Thread: Port 1434 Activity gone up, up up.....

There has been a steady rise in port 1433 activity over the last week here which is confirmed by ISC, (www.isc.sans.org).

Yesterday at 12:20 EDT Snort began alerting on MS-SQL version overflow attempts and MS-SQL Worm propogation attempts on port 1434. My external sensor has logged some 300 attempts since that time. Anyone else seeing this?

Interestingly enough, with all the 1433 scans I have received in the last week the 1434 attempts are untargetted, (random scans at IP's that don't exist). Since both ports are blocked on my network it implies that the 1433 scan was actually unrelated to the 1434 attempts.

Any thoughts/information?

Yeah, clearly it's an old exploit... I haven't seen Snort pop up an MS-SQL alert in about a year.

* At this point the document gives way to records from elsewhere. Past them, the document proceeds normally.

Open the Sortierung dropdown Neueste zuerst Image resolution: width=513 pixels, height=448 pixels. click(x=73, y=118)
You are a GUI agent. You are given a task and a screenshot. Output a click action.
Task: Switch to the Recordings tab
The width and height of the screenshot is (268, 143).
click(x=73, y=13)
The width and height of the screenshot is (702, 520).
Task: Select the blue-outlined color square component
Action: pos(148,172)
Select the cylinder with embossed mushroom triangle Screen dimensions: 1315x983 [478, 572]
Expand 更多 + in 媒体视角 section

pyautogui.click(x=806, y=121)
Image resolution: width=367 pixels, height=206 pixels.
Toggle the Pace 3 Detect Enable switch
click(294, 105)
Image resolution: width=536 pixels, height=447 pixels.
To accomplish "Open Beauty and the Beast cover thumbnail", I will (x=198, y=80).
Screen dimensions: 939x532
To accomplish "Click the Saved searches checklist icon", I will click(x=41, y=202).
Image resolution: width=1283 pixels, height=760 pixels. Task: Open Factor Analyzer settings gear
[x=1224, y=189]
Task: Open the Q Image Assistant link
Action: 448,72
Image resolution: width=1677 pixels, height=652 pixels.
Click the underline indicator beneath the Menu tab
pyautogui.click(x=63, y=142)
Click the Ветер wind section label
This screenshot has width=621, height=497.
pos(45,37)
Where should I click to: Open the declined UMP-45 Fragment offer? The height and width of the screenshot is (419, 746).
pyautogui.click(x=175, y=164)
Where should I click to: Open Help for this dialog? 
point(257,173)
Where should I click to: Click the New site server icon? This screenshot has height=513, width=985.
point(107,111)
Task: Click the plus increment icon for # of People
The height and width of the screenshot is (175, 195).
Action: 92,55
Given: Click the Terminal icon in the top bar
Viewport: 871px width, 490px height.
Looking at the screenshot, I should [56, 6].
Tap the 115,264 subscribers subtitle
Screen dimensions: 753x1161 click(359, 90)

It just strikes me that the uptick in 1433 scans is unrelated to the 1434 and am sorta wondering what the motivation for the two coinciding might be.... eg: did the uptick remind some skiddie that there are probably unpatched/misconfigured MS-SQL servers out there for them to play with?

I've seen 537 attempts from 144 unique sources this week. Typically I associate this with a bunch of clowns who dig up an automated tool from a site that is 2 years old and then tell all their buddies that they've found a new hack. Stupidity spreads quicker than disease...

Stupidity spreads quicker than disease...

Ain't that the truth.... Thanks for the giggle.....

Well.... The consistency of the traffic and the large variation of the IP addresses really implies there are a lot of still unpatched systems sitting out there......

I get a very, VERY large number of these alerts from one of my clients.

June IDS statistics (for 1 of 8 locations, globally):
MS - SQL version overflow attempts: 4879 from 1109 unique IPs
MS - SQL Worm propagation attempts: 5719 from 1279 unique IPs
All seem to be to 1434/tcp.

So yeah, unpatched hosts and dingus dipshit wannabes out there trying out the "newest" exploits.